Anti-tumor effect and mechanism of tucatinib/tucatinib

Tucatinib/Tucatinib is a tyrosine kinase inhibitor targeting human epidermal growth factor receptor 2 (HER2). It is often combined with other anti-tumor drugs such as trastuzumab and capecitabine to treat difficult-to-treat, advanced or metastatic HER2-positive breast cancer and colorectal cancer. By effectively inhibiting tyrosine kinases, it exhibits significant anti-tumor effects, especially in shrinking HER2-positive breast cancer tumors. Clinical trial data show that the combination treatment regimen of tucatinib and trastuzumab showed stronger anti-tumor activity in both in vivo and in vitro experiments compared with other drugs alone.

Research has confirmed that tucatinib can significantly prolong the survival of patients with advanced or metastatic HER2-positive breast cancer while maintaining disease stability. In a pivotal study, patients treated with tucatinib lived an average of 7.8 months without disease progression. Even more encouraging is that about 41% of patients responded positively to the treatment, and their average life span was extended to 22 months. Another study pointed out that the combination therapy of tucatinib and trastuzumab is expected to become a new standard treatment option. During a median follow-up of 20.7 months, 38.1% of 86 patients with metastatic colorectal cancer who received this combination therapy achieved an objective response, and 71.4% had their disease effectively controlled. The median duration of response of patients reached 12.4 months, the median progression-free survival was 8.2 months, and the median overall survival was extended to 24.1 months.

HER-2 gene mutations are observed in certain types of breast cancer and lead to abnormal increases in cell signaling and proliferation, leading to malignancy. Tucatinib blocks this abnormal cell signaling by inhibiting the tyrosine kinase in the HER-2 gene. In vitro studies further revealed that tucatinib can inhibit the phosphorylation process of HER-2 and HER-3, thereby affecting the MAPK and AKT signaling pathways, as well as downstream changes in cell proliferation. In an in vivo environment, tucatinib effectively inhibits the growth of HER-2-positive tumors through the same mechanism.

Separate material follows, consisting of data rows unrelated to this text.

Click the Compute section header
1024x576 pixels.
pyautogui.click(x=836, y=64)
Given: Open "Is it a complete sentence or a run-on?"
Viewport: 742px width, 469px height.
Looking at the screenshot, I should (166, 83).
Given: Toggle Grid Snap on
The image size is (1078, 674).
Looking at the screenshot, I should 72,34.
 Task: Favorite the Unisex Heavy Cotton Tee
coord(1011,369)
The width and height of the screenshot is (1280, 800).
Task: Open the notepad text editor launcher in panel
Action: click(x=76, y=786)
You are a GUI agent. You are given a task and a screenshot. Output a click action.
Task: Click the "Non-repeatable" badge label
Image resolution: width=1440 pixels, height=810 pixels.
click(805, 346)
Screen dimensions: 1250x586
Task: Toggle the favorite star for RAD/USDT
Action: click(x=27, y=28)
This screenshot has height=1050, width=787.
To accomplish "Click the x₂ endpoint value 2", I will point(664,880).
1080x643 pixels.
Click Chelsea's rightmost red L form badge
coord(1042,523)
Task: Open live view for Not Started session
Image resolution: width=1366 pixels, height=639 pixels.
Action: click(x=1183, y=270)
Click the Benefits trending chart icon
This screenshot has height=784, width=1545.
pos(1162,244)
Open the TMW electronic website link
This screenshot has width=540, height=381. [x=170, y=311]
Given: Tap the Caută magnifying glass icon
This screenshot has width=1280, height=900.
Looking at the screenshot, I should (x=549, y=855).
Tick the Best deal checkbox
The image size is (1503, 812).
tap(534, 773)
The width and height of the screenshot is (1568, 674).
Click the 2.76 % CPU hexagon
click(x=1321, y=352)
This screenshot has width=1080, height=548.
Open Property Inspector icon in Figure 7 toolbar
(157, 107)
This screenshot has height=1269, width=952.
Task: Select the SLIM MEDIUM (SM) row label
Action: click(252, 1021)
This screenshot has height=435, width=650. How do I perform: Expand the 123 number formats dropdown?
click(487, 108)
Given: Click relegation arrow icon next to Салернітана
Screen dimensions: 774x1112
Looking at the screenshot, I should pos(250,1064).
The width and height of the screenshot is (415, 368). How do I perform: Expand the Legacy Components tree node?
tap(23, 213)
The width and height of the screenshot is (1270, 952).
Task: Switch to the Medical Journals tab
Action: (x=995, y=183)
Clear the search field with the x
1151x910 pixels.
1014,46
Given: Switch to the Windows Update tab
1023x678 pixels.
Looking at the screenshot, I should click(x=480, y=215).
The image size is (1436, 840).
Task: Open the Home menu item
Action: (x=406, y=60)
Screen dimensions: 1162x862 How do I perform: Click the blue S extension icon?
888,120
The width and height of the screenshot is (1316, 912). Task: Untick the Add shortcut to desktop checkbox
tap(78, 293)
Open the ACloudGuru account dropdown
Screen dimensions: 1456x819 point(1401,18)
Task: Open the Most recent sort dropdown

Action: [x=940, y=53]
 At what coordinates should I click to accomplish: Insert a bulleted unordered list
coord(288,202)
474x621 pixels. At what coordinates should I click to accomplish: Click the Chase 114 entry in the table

However, some side effects may occur after the use of tucatinib, such as diarrhea and increased aminotransferase levels. When using tucatinib, the patient's physical condition needs to be closely monitored and the treatment plan adjusted according to the specific situation. Therefore, as an effective targeted therapy, tucatinib is highly selective and can accurately target HER2, reducing the potential impact on other normal cells and providing a new treatment option for patients with HER2-positive metastatic breast cancer.